### RECORDS FOR THE EXERCISE

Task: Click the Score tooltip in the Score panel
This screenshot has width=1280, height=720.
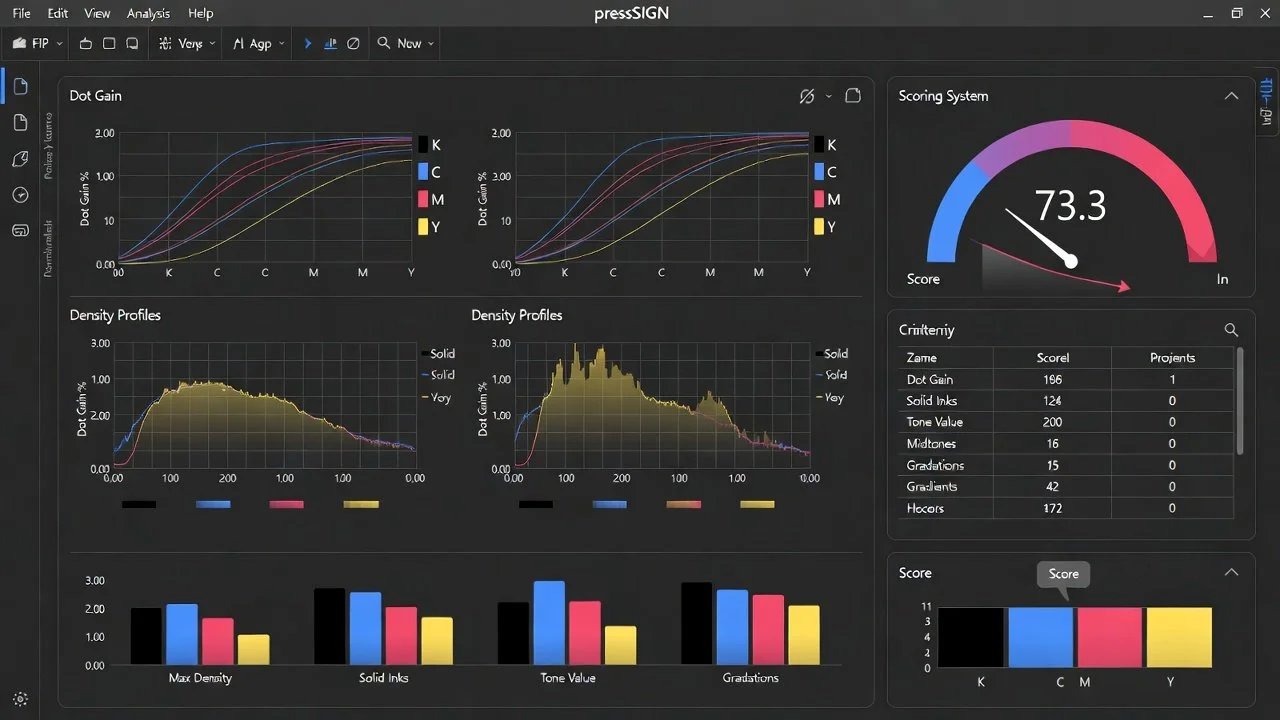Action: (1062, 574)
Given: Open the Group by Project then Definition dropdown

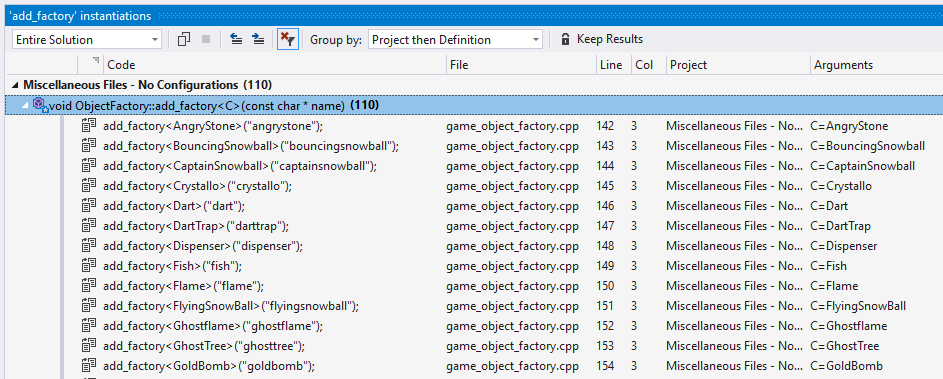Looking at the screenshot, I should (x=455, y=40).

### YOUR TASK
Where the data includes pictures, leave them out and write out everything else exactly.

### THE COMPLETED TASK
Task: Click the Score tooltip in the Score panel
This screenshot has width=1280, height=720.
Action: (1062, 574)
Given: Open the Group by Project then Definition dropdown

Looking at the screenshot, I should (x=455, y=40).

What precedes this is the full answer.